The twisting chair pose of yoga is a further adaptation of the traditional yoga chair pose. Here you add another element of a twist to this pose which already has bending, balancing and stiffening elements. This pose helps to nourish your quads (thighs), calf muscles, knees, ankles, and feet. In addition it gives a good exercise to your hips and spine which are twisted when you do this pose.
You start doing this pose from a standing position and place your feet together, with the big toes of your feet touching each other. Ground your feet into the floor to give you a firm foothold. This kind of firm base is necessary to enable you to hold your balance, as you do the steps that are to follow.
Ensure that your spine is straight and is not curved to either the right or the left. Bring your hands together and join your palms. Now bend down from your hips and knees and pretend as if you are sitting on an imaginary chair. Up to this point all steps are same as in the traditional yoga chair pose.
But from here onwards you introduce a variation by turning your head and shoulders either to your right or to your left. But the essential aspect here is that you do not turn from your hips. Your hips remain in the same position, so in this suspended position your spine feels a nice twist.
Now add another variation here by bending down sideways and lower your left shoulder (if you have turned to your left) a few inches towards the floor. This is a tricky move and beginners would feel that they would lose their balance and fall. So it is very necessary that you give yourself time to learn to do these steps, one after the other, over a period of a few days or even weeks. Only after you master one step, should you move on to do the next step.

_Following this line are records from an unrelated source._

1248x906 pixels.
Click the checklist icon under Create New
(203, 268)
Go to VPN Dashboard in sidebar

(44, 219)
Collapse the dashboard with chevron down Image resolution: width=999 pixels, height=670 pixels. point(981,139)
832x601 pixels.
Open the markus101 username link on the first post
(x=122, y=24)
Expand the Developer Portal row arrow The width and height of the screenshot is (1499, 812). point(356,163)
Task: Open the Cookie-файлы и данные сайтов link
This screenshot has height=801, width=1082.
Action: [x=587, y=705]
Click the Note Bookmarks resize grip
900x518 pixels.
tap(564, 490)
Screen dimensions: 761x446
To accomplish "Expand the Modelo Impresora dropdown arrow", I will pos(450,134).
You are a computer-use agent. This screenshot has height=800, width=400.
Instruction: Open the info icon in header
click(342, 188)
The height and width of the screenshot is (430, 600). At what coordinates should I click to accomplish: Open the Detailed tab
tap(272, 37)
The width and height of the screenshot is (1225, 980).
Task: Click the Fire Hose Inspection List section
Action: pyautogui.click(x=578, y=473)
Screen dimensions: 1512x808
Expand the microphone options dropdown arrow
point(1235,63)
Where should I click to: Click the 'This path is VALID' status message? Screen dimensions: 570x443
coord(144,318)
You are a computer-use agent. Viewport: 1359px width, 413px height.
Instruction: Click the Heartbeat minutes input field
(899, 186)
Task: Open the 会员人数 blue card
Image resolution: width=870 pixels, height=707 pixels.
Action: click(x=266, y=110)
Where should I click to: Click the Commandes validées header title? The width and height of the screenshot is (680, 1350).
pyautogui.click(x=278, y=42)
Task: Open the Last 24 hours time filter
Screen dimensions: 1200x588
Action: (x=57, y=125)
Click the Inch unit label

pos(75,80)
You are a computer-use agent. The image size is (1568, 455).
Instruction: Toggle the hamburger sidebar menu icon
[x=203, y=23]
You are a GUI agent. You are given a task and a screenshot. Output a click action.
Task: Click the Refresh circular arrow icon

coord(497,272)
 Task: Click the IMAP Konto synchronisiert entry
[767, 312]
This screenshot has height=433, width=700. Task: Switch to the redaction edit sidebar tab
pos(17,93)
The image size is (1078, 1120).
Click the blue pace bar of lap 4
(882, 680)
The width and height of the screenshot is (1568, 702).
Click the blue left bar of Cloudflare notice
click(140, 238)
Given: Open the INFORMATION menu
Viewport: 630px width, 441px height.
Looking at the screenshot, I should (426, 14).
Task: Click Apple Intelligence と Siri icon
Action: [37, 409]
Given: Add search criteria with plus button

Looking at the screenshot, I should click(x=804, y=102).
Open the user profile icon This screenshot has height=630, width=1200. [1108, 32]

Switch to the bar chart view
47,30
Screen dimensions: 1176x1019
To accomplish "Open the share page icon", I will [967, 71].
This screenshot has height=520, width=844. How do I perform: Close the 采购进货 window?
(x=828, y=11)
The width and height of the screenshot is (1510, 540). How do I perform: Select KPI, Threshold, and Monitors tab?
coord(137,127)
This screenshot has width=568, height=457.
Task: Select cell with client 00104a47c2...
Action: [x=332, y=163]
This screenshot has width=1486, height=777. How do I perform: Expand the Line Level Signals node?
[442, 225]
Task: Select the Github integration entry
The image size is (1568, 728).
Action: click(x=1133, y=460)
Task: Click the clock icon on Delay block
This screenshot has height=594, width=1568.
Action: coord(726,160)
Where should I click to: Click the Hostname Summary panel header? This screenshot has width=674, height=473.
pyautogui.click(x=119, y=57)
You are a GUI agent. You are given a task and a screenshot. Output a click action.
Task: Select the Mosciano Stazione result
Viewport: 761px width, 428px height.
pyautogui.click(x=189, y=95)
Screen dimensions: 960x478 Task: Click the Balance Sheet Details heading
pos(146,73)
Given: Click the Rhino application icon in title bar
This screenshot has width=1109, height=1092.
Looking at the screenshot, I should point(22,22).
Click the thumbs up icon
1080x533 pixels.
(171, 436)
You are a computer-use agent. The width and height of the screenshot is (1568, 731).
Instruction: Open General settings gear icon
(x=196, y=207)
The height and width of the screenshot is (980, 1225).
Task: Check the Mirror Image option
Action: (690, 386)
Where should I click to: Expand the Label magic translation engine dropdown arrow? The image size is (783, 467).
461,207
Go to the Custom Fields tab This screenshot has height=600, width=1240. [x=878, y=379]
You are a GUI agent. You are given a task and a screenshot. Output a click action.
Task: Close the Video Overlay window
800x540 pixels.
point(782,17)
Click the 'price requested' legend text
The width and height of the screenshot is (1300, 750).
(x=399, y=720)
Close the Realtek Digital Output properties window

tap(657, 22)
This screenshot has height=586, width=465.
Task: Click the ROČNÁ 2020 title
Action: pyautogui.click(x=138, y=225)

You can support your precarious posture by resting your left elbow on your right knee. This would help you to stay in this position. Keep breathing slowly and consciously and do not hold your breath. The tendency is to hold your breath as you are in a precarious position, but do not do so. You may pause here for between three to five breaths and then exit this pose.
You will need to exit this pose as slowly and in a controlled manner as you got into it. There should be no jerky movements, as you may trip and fall or suffer from nasty sprains. The essence is controlled movement. So raise your shoulders and then turn to face forward. After this, straighten your knees and hips and stand up straight.